Acordam na 1.ª Secção Cível do Tribunal da Relação de Coimbra A (…), credor da insolvente D (…)Lda, requereu se qualificasse a insolvência da sociedade como culposa e se declarassem afectados pela qualificação da insolvência o gerente de direito, S (…), e o gerente de facto, A (…) O Meritíssimo juiz do tribunal a quo declarou aberto o incidente da qualificação da insolvência.

A administrador da insolvência emitiu parecer no sentido de a insolvência ser qualificada como culposa e de serem afectados pela qualificação S (…), gerente de direito, e A (…), gerente de facto.

O Ministério Público emitiu parecer no mesmo sentido.

A (…) e S (…)opuseram-se à qualificação da insolvência como culposa.

O processo prosseguiu os seus termos e após a realização da audiência final foi proferida sentença que decidiu: 1. Qualificar a insolvência da devedora D (…)Lda como culposa; 2. Declarar afectados pela qualificação da insolvência o sócio-gerente da insolvente, S (…), e o seu gerente de facto, A (…), fixando em 25% o grau de culpa do 1º, e em 75% o grau de culpa do 2º; 3. Declarar A (…) inibido para a administração de património de terceiros por um período de 4 (quatro) anos; 4. Declarar S (…) inibido para a administração de património de terceiros por um período de 2 (dois) anos; 5. Declarar A (…) inibido para o exercício do comércio durante 4 (quatro) anos, bem como para a ocupação de qualquer cargo de titular de órgão de sociedade comercial ou civil, associação ou fundação privada de actividade económica, empresa pública ou cooperativa; 6. Declarar S (…) inibido para o exercício do comércio durante 2 (dois) anos, bem como para a ocupação de qualquer cargo de titular de órgão de sociedade comercial ou civil, associação ou fundação privada de actividade económica, empresa pública ou cooperativa; 7. Determinar a perda de quaisquer créditos sobre a insolvência ou sobre massa insolvente detidos pela insolvente e a sua condenação na restituição dos bens ou direitos já recebidos em pagamento desses créditos; 8. Condenar os afectados pela qualificação da insolvência, S (…) e A (…), a indemnizar os credores da insolvente no montante dos créditos não satisfeitos, até às forças do seu património, e na proporção do seu grau de culpa.

S (…) não se conformou com a sentença e interpôs o presente recurso de apelação, pedindo a revogação da decisão e a substituição dela por acórdão que não qualificasse a insolvência como culposa.
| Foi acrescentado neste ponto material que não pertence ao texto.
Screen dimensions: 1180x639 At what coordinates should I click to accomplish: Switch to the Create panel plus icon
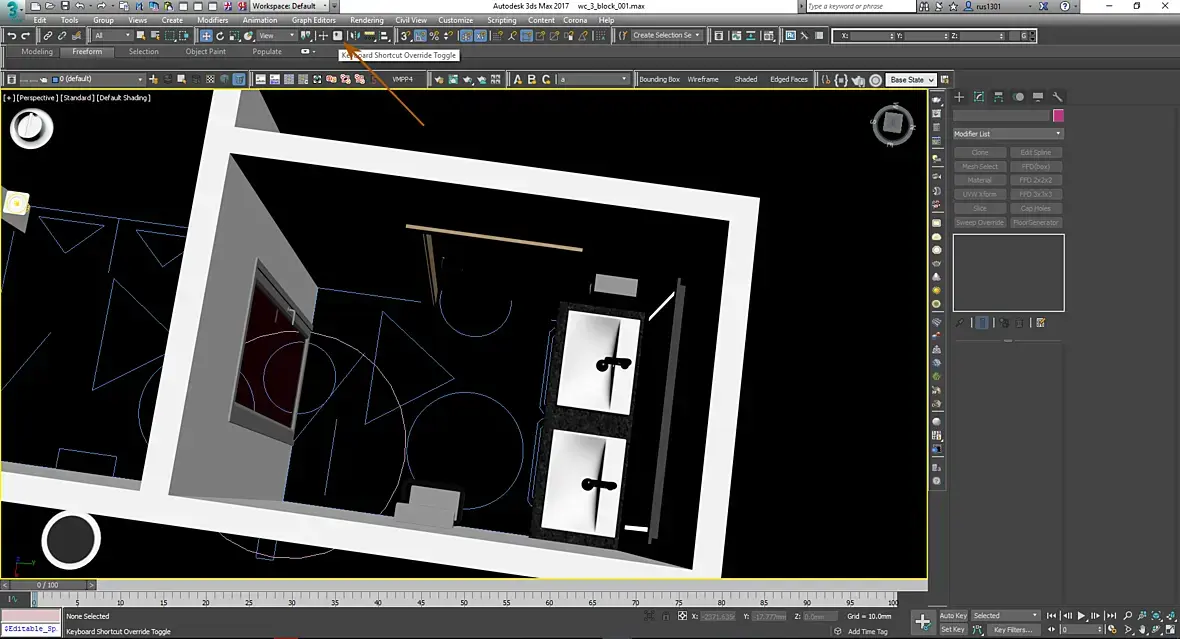point(959,97)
Os fundamentos do recurso expostos nas conclusões foram os seguintes: 1. A sentença recorrida é contraditória na sua fundamentação e os factos dados como provados e não provados; 2. A contradição insanável entre factos torna a sentença nula; 3. O tribunal não considerou a efectiva distinção entre gerente de facto e gerente de direito; 4. Para a qualificação da insolvência como culposa é imperativo que se prove o nexo de causalidade entre actuação culposa e a criação ou agravamento da situação de insolvência; 5. A sentença recorrida violou o n.º 3 do artigo 186.º do CIRE.

A (…) respondeu ao recurso, sustentando a confirmação da sentença recorrida, mormente no segmento que qualificou como culposa a insolvência da sociedade, afectando o recorrente com o grau de culpa de 25% nessa insolvência, e que, em consequência, lhe aplicou as consequências legais advindas dessa afectação.

* Questões suscitadas pelo recurso: 1. Saber se a sentença enferma de nulidade insanável; 2. Saber se a sentença recorrida violou o n.º 3 do artigo 186.º do CIRE.

* Não tendo havido impugnação da decisão relativa à matéria de facto e não havendo razões para a alterar oficiosamente, consideram-se provados os seguintes factos discriminados na sentença: 1. A D (…), Lda., foi constituída em 06 de Janeiro de 2010, tem sede (…), Vouzela e, tem como objecto: “Construção Civil e obras públicas. Acabamentos em edifícios. Comércio, importação e exportação de artigos de decoração, material e artigos de construção civil.” 2. O único sócio da sociedade é S (…), o qual foi também o único gerente.

  1. O capital social da insolvente é de € 5.000,00.

  2. A (…), intitulando-se gerente da Insolvente, assinou o contrato de trabalho celebrado entre o Requerente e a Insolvente.

  3. A (…) intitulando-se gerente da Insolvente, pagou ao trabalhador/Requerente as quantias devidas, a título de réditos laborais (salários, subsídios, despesas, etc.): a ele e a todos os demais trabalhadores da Insolvente.

  4. A (…), intitulando-se gerente da Insolvente, dava ordens ao Requerente, enquanto ele trabalhou para a Insolvente: a ele e a todos os demais trabalhadores da Insolvente.

  5. Era a A (…), por ser considerado gerente da Insolvente, que o Requerente e demais trabalhadores desta reportavam todas as situações relevantes que decorriam das e nas obras que executavam.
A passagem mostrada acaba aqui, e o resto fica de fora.